Reproduce word for word the part of the listing that begins with the line containing "Identify the location" and ends with the line containing "tiktok-watermark-text: TikTok is", including both of those lines.

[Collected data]
----------

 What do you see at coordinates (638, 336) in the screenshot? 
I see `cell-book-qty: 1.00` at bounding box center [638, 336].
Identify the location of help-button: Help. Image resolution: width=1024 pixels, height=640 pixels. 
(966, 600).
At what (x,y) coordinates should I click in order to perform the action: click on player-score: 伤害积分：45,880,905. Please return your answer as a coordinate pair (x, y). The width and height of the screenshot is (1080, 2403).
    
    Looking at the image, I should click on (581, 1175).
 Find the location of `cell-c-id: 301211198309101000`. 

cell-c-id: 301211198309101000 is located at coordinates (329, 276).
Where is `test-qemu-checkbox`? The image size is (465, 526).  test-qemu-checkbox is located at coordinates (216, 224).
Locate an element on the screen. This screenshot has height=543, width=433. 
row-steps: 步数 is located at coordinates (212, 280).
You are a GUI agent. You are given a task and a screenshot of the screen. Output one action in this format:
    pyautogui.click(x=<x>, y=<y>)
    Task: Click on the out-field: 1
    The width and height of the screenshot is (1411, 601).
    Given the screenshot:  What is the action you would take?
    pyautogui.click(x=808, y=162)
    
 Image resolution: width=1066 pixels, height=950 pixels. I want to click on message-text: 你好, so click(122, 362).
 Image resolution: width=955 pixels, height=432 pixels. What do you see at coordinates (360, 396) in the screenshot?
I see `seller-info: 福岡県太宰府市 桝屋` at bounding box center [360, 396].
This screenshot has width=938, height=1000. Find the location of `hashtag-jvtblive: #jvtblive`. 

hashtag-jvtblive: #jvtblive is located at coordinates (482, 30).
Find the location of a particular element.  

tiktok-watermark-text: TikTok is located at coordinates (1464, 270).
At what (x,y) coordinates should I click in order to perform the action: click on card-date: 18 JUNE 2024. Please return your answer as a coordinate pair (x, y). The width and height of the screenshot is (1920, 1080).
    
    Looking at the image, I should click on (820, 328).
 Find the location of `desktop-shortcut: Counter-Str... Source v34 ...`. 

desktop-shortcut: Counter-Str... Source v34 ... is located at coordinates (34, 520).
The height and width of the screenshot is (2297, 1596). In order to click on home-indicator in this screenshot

----------

## Output below
Identify the location of help-button: Help. Image resolution: width=1024 pixels, height=640 pixels. 
(966, 600).
At what (x,y) coordinates should I click in order to perform the action: click on player-score: 伤害积分：45,880,905. Please return your answer as a coordinate pair (x, y). The width and height of the screenshot is (1080, 2403).
    
    Looking at the image, I should click on (581, 1175).
 Find the location of `cell-c-id: 301211198309101000`. 

cell-c-id: 301211198309101000 is located at coordinates (329, 276).
Where is `test-qemu-checkbox`? The image size is (465, 526).  test-qemu-checkbox is located at coordinates (216, 224).
Locate an element on the screen. This screenshot has height=543, width=433. 
row-steps: 步数 is located at coordinates (212, 280).
You are a GUI agent. You are given a task and a screenshot of the screen. Output one action in this format:
    pyautogui.click(x=<x>, y=<y>)
    Task: Click on the out-field: 1
    The width and height of the screenshot is (1411, 601).
    Given the screenshot:  What is the action you would take?
    pyautogui.click(x=808, y=162)
    
 Image resolution: width=1066 pixels, height=950 pixels. I want to click on message-text: 你好, so click(122, 362).
 Image resolution: width=955 pixels, height=432 pixels. What do you see at coordinates (360, 396) in the screenshot?
I see `seller-info: 福岡県太宰府市 桝屋` at bounding box center [360, 396].
This screenshot has width=938, height=1000. Find the location of `hashtag-jvtblive: #jvtblive`. 

hashtag-jvtblive: #jvtblive is located at coordinates (482, 30).
Find the location of a particular element.  

tiktok-watermark-text: TikTok is located at coordinates (1464, 270).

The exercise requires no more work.